Court Opinion

ID: 5071957
Source: CourtListenerOpinion
Date Created: 2021-10-01 10:47:16.020901+00
Date Added: 2024-06-11T08:19:52.413044
License: Public Domain

PREWITT, Presiding Judge.
Movant entered a plea of guilty on June 26, 1986, to a class C felony of stealing. He was sentenced to five years’ imprisonment. On December 13, 1986, he filed a motion under former Rule 27.26 seeking to vacate his conviction and sentence. Following an evidentiary hearing the trial court issued findings of fact, conclusions of law and judgment denying the motion. Movant appeals. As sentence was pronounced and the Rule 27.26 motion filed before January 1,1988, all proceedings continue to be governed by that rule. Rule 24.035(Z).
Movant contends that the trial court erred in finding that he entered his plea freely, knowingly and voluntarily because he did so after being “incorrectly informed that he would be exposed to potential liability of thirty (30) years imprisonment if he did not accept the state's plea bargain offer” of five years’ imprisonment. Movant states that his plea was not voluntary because “he was induced to enter it by the apprehension of the potential of a penalty that was not authorized or available if he was found guilty after a trial.”
Movant had the burden of establishing his grounds for relief by a preponderance of the evidence. Rule 27.26(f). Appellate review is limited to determining whether the findings, conclusions, and judgment of the trial court are clearly erroneous. Rule 27.26(j).
Movant and another were charged with stealing two 22 calibre rifles, owned by two different people on October 14, 1983. Stealing a firearm is a class C felony. § 570.030.3(3)(d), RSMo Supp.1983. The authorized term of imprisonment for a class C felony is not to exceed seven years. § 558.011.1(3), RSMo Supp.1983. For a person found to be a persistent offender or dangerous offender the term of imprisonment for a class C felony can be up to 15 years. § 558.016.6(3), RSMo Supp.1983.
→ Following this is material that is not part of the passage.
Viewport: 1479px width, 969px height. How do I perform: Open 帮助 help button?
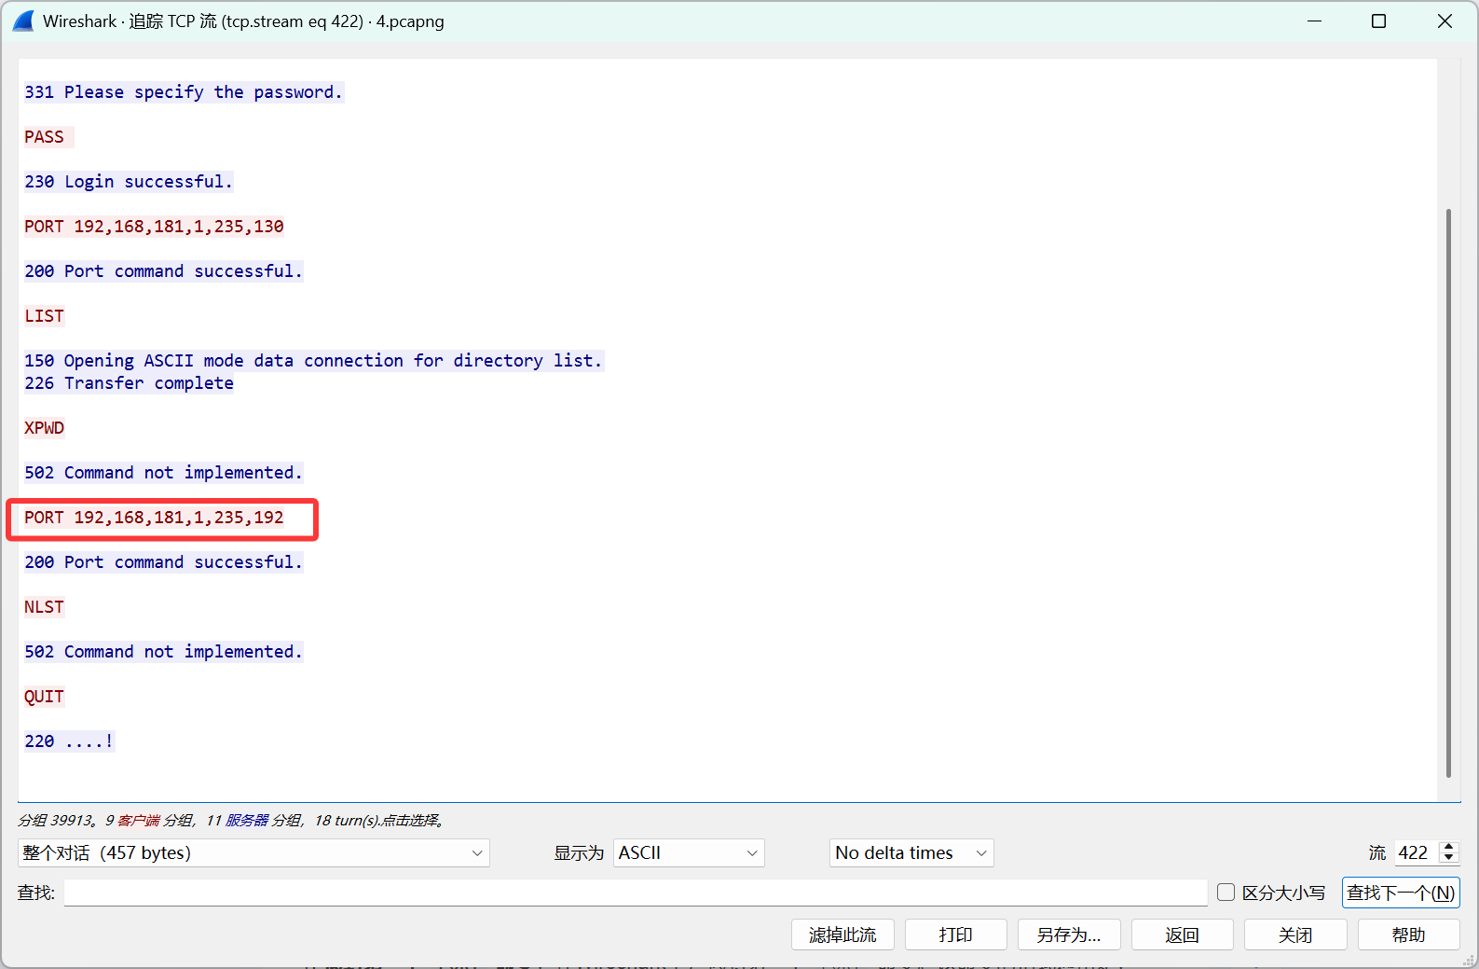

The record indicates that movant had several prior convictions and might have been prosecuted as a persistent offender. At the hearing where movant pled guilty his attorney advised the trial court, in front of movant, that he believed that if the guilty plea was not entered that the information would be amended whereby movant would be charged as a persistent offender and be exposed to possibility of thirty years’ imprisonment. The attorney testi*76fied at the motion hearing that the information could have been interpreted as being in two counts of stealing or could have been amended to allege two counts charging movant as a persistent offender. That is how he arrived at the exposure of a “possible total liability of thirty years.”
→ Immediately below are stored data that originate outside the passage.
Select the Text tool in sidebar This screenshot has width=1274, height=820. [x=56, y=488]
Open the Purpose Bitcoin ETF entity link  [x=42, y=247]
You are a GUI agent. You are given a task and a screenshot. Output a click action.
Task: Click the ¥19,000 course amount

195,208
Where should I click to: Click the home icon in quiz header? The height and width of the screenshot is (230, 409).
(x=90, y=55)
Counsel had a duty to advise movant of the potential penalty facing him. See Smith v. State, 513 S.W.2d 407, 411 (Mo. banc 1974), cert denied 420 U.S. 911, 95 S.Ct. 832, 42 L.Ed.2d 841 (1975); Wade v. State, 698 S.W.2d 621, 623 (Mo.App.1985). It is not disputed that amendment as contemplated by movant’s counsel could have occurred. Nor does the record show that the “Single Larceny Rule” would be applicable to the charge or charges here. See State v. Lawhorn, 574 S.W.2d 455, 458 (Mo.App.1978). See also State v. Cabell, 539 S.W.2d 584, 586-587 (Mo.App.1976) (separate robberies of husband and wife).
Movant’s motion is premised on the contention that his attorney’s advice was erroneous, but it was not shown to have been. Movant had the burden to show that by the preponderance of the evidence. He did not do so. It was true that as charged thirty years’ imprisonment could not have occurred, but the attorney’s advice was not based on the charge as it was presently filed but on the potential imprisonment if the charge was amended.
The trial court’s findings, conclusions, and judgment were not clearly erroneous. The judgment is affirmed.
HOGAN, FLANIGAN and MAUS, JJ., concur.